The task -> Transcribe the entries that follow, word for word.

Segment Start: Provided material

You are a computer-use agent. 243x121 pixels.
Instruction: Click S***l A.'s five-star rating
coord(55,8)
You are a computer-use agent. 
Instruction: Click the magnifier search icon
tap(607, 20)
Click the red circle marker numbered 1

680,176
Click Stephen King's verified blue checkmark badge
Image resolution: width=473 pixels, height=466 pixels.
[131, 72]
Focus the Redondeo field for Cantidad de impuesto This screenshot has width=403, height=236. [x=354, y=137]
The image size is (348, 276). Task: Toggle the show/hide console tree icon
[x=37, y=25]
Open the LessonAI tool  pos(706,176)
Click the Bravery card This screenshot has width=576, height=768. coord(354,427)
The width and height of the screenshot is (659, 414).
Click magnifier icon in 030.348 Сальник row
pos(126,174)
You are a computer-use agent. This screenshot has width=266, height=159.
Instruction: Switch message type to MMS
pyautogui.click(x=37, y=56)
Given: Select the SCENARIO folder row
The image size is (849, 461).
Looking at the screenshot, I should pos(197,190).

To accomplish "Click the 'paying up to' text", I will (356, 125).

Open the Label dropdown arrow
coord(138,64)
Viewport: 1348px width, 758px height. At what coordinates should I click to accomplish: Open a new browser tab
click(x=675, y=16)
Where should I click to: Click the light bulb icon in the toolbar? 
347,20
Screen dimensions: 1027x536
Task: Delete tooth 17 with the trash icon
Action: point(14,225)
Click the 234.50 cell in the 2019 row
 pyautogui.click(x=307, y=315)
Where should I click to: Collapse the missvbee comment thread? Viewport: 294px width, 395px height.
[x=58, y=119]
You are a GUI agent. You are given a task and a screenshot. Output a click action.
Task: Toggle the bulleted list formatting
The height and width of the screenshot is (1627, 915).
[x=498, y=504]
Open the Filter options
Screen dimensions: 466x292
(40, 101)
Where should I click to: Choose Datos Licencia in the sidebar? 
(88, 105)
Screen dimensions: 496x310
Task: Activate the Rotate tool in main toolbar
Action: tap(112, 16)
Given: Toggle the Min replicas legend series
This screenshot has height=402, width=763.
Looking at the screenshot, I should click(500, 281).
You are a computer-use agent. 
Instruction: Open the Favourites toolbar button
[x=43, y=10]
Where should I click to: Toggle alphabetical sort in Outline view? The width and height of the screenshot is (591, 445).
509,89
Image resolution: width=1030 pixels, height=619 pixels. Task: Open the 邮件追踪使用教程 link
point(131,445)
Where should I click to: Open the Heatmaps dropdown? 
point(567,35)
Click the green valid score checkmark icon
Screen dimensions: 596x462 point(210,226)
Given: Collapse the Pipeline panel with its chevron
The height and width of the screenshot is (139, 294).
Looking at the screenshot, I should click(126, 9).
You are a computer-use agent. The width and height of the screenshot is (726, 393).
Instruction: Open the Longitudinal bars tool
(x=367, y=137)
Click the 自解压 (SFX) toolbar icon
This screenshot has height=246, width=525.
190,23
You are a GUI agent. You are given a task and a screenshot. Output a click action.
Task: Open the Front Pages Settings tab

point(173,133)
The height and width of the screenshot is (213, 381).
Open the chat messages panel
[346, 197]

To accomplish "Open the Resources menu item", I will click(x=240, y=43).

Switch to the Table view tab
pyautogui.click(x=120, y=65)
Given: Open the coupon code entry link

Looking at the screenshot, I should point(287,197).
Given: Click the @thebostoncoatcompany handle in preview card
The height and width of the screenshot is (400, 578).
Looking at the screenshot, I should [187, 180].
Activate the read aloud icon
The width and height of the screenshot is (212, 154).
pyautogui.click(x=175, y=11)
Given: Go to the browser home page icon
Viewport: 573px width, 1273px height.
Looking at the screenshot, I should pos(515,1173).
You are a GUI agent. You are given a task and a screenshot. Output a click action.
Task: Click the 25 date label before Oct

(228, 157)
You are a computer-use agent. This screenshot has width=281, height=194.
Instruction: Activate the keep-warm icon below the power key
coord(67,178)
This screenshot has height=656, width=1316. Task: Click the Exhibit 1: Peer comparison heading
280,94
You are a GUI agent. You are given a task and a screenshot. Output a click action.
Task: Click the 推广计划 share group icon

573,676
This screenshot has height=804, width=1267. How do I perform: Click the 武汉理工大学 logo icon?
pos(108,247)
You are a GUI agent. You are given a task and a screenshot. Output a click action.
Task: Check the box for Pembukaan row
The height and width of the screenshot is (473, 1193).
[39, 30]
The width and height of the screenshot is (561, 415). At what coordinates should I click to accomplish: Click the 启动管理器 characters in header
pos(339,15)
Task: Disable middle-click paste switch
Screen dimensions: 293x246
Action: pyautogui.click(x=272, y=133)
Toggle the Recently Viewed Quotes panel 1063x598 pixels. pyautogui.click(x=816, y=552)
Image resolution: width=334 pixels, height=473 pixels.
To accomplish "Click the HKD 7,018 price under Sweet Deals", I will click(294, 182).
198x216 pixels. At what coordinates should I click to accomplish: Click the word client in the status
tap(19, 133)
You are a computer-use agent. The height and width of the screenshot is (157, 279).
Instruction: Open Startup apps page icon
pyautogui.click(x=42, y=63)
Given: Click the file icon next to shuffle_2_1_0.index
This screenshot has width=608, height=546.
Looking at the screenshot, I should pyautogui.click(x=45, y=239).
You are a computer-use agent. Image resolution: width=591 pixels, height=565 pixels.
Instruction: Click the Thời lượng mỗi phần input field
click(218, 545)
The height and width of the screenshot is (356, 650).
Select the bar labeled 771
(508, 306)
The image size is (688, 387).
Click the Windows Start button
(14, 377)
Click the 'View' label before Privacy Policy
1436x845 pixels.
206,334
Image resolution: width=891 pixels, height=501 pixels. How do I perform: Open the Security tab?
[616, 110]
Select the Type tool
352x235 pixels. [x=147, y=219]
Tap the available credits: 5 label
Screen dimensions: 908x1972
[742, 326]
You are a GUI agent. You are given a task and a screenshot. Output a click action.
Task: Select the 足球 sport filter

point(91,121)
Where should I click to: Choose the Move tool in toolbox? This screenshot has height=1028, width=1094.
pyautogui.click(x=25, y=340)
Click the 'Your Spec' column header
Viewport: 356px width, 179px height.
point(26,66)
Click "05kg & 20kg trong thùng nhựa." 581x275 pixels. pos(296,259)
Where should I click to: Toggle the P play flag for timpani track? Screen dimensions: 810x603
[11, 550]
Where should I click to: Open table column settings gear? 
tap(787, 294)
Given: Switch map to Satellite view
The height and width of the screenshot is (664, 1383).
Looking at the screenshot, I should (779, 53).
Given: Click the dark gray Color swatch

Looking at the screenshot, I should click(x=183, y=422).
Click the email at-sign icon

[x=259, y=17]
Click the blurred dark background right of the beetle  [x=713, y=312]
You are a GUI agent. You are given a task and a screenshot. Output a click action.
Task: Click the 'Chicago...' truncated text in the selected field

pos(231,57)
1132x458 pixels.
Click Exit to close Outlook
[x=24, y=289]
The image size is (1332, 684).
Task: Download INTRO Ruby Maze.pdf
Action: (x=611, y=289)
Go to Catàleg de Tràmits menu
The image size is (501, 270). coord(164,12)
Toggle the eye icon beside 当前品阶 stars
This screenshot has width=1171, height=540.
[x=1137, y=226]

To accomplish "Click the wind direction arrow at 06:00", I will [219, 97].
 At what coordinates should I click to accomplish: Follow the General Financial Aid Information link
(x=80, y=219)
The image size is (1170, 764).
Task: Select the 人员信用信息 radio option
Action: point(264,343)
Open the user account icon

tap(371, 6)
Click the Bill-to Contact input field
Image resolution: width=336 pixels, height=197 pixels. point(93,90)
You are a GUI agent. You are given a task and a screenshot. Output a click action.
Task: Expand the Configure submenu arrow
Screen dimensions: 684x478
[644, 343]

Segment End: Provided material

Solution for this task ->
You are a computer-use agent. 243x121 pixels.
Instruction: Click S***l A.'s five-star rating
coord(55,8)
You are a computer-use agent. 
Instruction: Click the magnifier search icon
tap(607, 20)
Click the red circle marker numbered 1

680,176
Click Stephen King's verified blue checkmark badge
Image resolution: width=473 pixels, height=466 pixels.
[131, 72]
Focus the Redondeo field for Cantidad de impuesto This screenshot has width=403, height=236. [x=354, y=137]
The image size is (348, 276). Task: Toggle the show/hide console tree icon
[x=37, y=25]
Open the LessonAI tool  pos(706,176)
Click the Bravery card This screenshot has width=576, height=768. coord(354,427)
The width and height of the screenshot is (659, 414).
Click magnifier icon in 030.348 Сальник row
pos(126,174)
You are a computer-use agent. This screenshot has width=266, height=159.
Instruction: Switch message type to MMS
pyautogui.click(x=37, y=56)
Given: Select the SCENARIO folder row
The image size is (849, 461).
Looking at the screenshot, I should pos(197,190).

To accomplish "Click the 'paying up to' text", I will (356, 125).

Open the Label dropdown arrow
coord(138,64)
Viewport: 1348px width, 758px height. At what coordinates should I click to accomplish: Open a new browser tab
click(x=675, y=16)
Where should I click to: Click the light bulb icon in the toolbar? 
347,20
Screen dimensions: 1027x536
Task: Delete tooth 17 with the trash icon
Action: point(14,225)
Click the 234.50 cell in the 2019 row
 pyautogui.click(x=307, y=315)
Where should I click to: Collapse the missvbee comment thread? Viewport: 294px width, 395px height.
[x=58, y=119]
You are a GUI agent. You are given a task and a screenshot. Output a click action.
Task: Toggle the bulleted list formatting
The height and width of the screenshot is (1627, 915).
[x=498, y=504]
Open the Filter options
Screen dimensions: 466x292
(40, 101)
Where should I click to: Choose Datos Licencia in the sidebar? 
(88, 105)
Screen dimensions: 496x310
Task: Activate the Rotate tool in main toolbar
Action: tap(112, 16)
Given: Toggle the Min replicas legend series
This screenshot has height=402, width=763.
Looking at the screenshot, I should click(500, 281).
You are a computer-use agent. 
Instruction: Open the Favourites toolbar button
[x=43, y=10]
Where should I click to: Toggle alphabetical sort in Outline view? The width and height of the screenshot is (591, 445).
509,89
Image resolution: width=1030 pixels, height=619 pixels. Task: Open the 邮件追踪使用教程 link
point(131,445)
Where should I click to: Open the Heatmaps dropdown? 
point(567,35)
Click the green valid score checkmark icon
Screen dimensions: 596x462 point(210,226)
Given: Collapse the Pipeline panel with its chevron
The height and width of the screenshot is (139, 294).
Looking at the screenshot, I should click(126, 9).
You are a computer-use agent. The width and height of the screenshot is (726, 393).
Instruction: Open the Longitudinal bars tool
(x=367, y=137)
Click the 自解压 (SFX) toolbar icon
This screenshot has height=246, width=525.
190,23
You are a GUI agent. You are given a task and a screenshot. Output a click action.
Task: Open the Front Pages Settings tab

point(173,133)
The height and width of the screenshot is (213, 381).
Open the chat messages panel
[346, 197]

To accomplish "Open the Resources menu item", I will click(x=240, y=43).

Switch to the Table view tab
pyautogui.click(x=120, y=65)
Given: Open the coupon code entry link

Looking at the screenshot, I should point(287,197).
Given: Click the @thebostoncoatcompany handle in preview card
The height and width of the screenshot is (400, 578).
Looking at the screenshot, I should [187, 180].
Activate the read aloud icon
The width and height of the screenshot is (212, 154).
pyautogui.click(x=175, y=11)
Given: Go to the browser home page icon
Viewport: 573px width, 1273px height.
Looking at the screenshot, I should pos(515,1173).
You are a GUI agent. You are given a task and a screenshot. Output a click action.
Task: Click the 25 date label before Oct

(228, 157)
You are a computer-use agent. This screenshot has width=281, height=194.
Instruction: Activate the keep-warm icon below the power key
coord(67,178)
This screenshot has height=656, width=1316. Task: Click the Exhibit 1: Peer comparison heading
280,94
You are a GUI agent. You are given a task and a screenshot. Output a click action.
Task: Click the 推广计划 share group icon

573,676
This screenshot has height=804, width=1267. How do I perform: Click the 武汉理工大学 logo icon?
pos(108,247)
You are a GUI agent. You are given a task and a screenshot. Output a click action.
Task: Check the box for Pembukaan row
The height and width of the screenshot is (473, 1193).
[39, 30]
The width and height of the screenshot is (561, 415). At what coordinates should I click to accomplish: Click the 启动管理器 characters in header
pos(339,15)
Task: Disable middle-click paste switch
Screen dimensions: 293x246
Action: pyautogui.click(x=272, y=133)
Toggle the Recently Viewed Quotes panel 1063x598 pixels. pyautogui.click(x=816, y=552)
Image resolution: width=334 pixels, height=473 pixels.
To accomplish "Click the HKD 7,018 price under Sweet Deals", I will click(294, 182).
198x216 pixels. At what coordinates should I click to accomplish: Click the word client in the status
tap(19, 133)
You are a computer-use agent. The height and width of the screenshot is (157, 279).
Instruction: Open Startup apps page icon
pyautogui.click(x=42, y=63)
Given: Click the file icon next to shuffle_2_1_0.index
This screenshot has width=608, height=546.
Looking at the screenshot, I should pyautogui.click(x=45, y=239).
You are a computer-use agent. Image resolution: width=591 pixels, height=565 pixels.
Instruction: Click the Thời lượng mỗi phần input field
click(218, 545)
The height and width of the screenshot is (356, 650).
Select the bar labeled 771
(508, 306)
The image size is (688, 387).
Click the Windows Start button
(14, 377)
Click the 'View' label before Privacy Policy
1436x845 pixels.
206,334
Image resolution: width=891 pixels, height=501 pixels. How do I perform: Open the Security tab?
[616, 110]
Select the Type tool
352x235 pixels. [x=147, y=219]
Tap the available credits: 5 label
Screen dimensions: 908x1972
[742, 326]
You are a GUI agent. You are given a task and a screenshot. Output a click action.
Task: Select the 足球 sport filter

point(91,121)
Where should I click to: Choose the Move tool in toolbox? This screenshot has height=1028, width=1094.
pyautogui.click(x=25, y=340)
Click the 'Your Spec' column header
Viewport: 356px width, 179px height.
point(26,66)
Click "05kg & 20kg trong thùng nhựa." 581x275 pixels. pos(296,259)
Where should I click to: Toggle the P play flag for timpani track? Screen dimensions: 810x603
[11, 550]
Where should I click to: Open table column settings gear? 
tap(787, 294)
Given: Switch map to Satellite view
The height and width of the screenshot is (664, 1383).
Looking at the screenshot, I should (779, 53).
Given: Click the dark gray Color swatch

Looking at the screenshot, I should click(x=183, y=422).
Click the email at-sign icon

[x=259, y=17]
Click the blurred dark background right of the beetle  [x=713, y=312]
You are a GUI agent. You are given a task and a screenshot. Output a click action.
Task: Click the 'Chicago...' truncated text in the selected field

pos(231,57)
1132x458 pixels.
Click Exit to close Outlook
[x=24, y=289]
The image size is (1332, 684).
Task: Download INTRO Ruby Maze.pdf
Action: (x=611, y=289)
Go to Catàleg de Tràmits menu
The image size is (501, 270). coord(164,12)
Toggle the eye icon beside 当前品阶 stars
This screenshot has width=1171, height=540.
[x=1137, y=226]

To accomplish "Click the wind direction arrow at 06:00", I will [219, 97].
 At what coordinates should I click to accomplish: Follow the General Financial Aid Information link
(x=80, y=219)
The image size is (1170, 764).
Task: Select the 人员信用信息 radio option
Action: point(264,343)
Open the user account icon

tap(371, 6)
Click the Bill-to Contact input field
Image resolution: width=336 pixels, height=197 pixels. point(93,90)
You are a GUI agent. You are given a task and a screenshot. Output a click action.
Task: Expand the Configure submenu arrow
Screen dimensions: 684x478
[644, 343]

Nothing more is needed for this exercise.